7.4 Accordingly, Customer undertakes not to directly or indirectly:

- Export or re-export Products covered by this Agreement, to a banned country or territory, or one which is subject to any restrictions under Sanctions or Export Laws;

- Supply Products covered by this Agreement to parties, organizations, or entities subject to restrictions under Sanctions or Export laws, nor to parties, organizations, or entities about which there are reasons to believe that they fail to fully comply with the applicable national or international regulations.

7.5 Customer warrants that, as of the date of this placing the order;

- it is not a Sanctioned Person;

- it has not engaged in any transaction or conduct that could result in it becoming a Sanctioned Person;

- it is not subject to any claim, proceeding, formal notice or investigation with respect to any Sanctions;

-  the transactions contemplated by this Agreement will not directly [or indirectly] involve a sanctioned person or any country or territory which is (or whose government is) the subject of any Sanction; and

- there are no pending or threatened claims, proceedings, formal notices, or investigations against or in relation to it in respect of any Export Laws or Sanctions.

7.6 Further Savox shall be entitled to audit / request any information or document enabling it to verify Customer’s compliance with obligations relating to these matters. Customer shall, supply on request all licenses, notifications or authorizations applied for and obtained, and information on the identity of customers to whom Products are resold, the intended use of Products and the financial institutions used to collect and issue payments. In turn, Savox shall supply on request any information requested by Customer, particularly any useful commercial documentation.

7.7 In the event of Customer breaching any one of its obligations in the audit framework, and failing to remedy this or take positive actions for the purpose of remedying such default within three business days subsequently to receiving written notice to perform the one or several obligations, Savox reserves the right to cancel the order or terminate this Agreement, in all events, without such action creating any liability whatsoever with regard to Customer or end user.

7.8 The Parties acknowledge and agree that:

- If any Sanctions or ban, control or other restriction under Export Laws is imposed or introduced after the date of this Agreement, irrespective of whether that imposition or introduction is a Force Majeure event, then Savox will not be liable to the Customer for any loss (whether direct or indirect), damage, costs or expenses arising out of or relating to any delay or failure by Savox to perform any of its obligations under this Agreement if such delay or failure is a result of any action taken by Savox which Savox believes in its sole discretion to be necessary or desirable in order to comply with any Sanctions and Export Laws; and

- where Customer has made payment for all or part of the Products under this Agreement and Savox is prevented from receiving or accessing (or is otherwise not permitted to receive or access) that payment as a result of Customer being or becoming a Sanctioned Person or being in breach of any Sanctions or Export Laws, that payment is not to be taken to have been validly made by Customer in accordance with and for the purposes of this Agreement.

8. MISCELLANEOUS

8.1 These Terms shall be governed by the laws of country of the delivering entity, excluding its conflict of law’s provisions.

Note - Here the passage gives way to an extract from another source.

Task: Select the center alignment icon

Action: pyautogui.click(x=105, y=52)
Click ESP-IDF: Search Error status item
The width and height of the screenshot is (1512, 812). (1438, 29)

8.2 If any term of these Terms is held to be void, illegal or unenforceable, the validity or enforceability of the remainder of these Terms shall not be affected and the void, illegal or unenforceable term shall be replaced by a new one being as close to the replaced term as legally possible.

8.3 Neither party’s failure to exercise any of its rights under these Terms shall constitute a waiver of those rights or any other rights hereunder.

8.4 These Terms may be modified by Savox from time to time, however not retroactively. Savox maintains a log of modifications.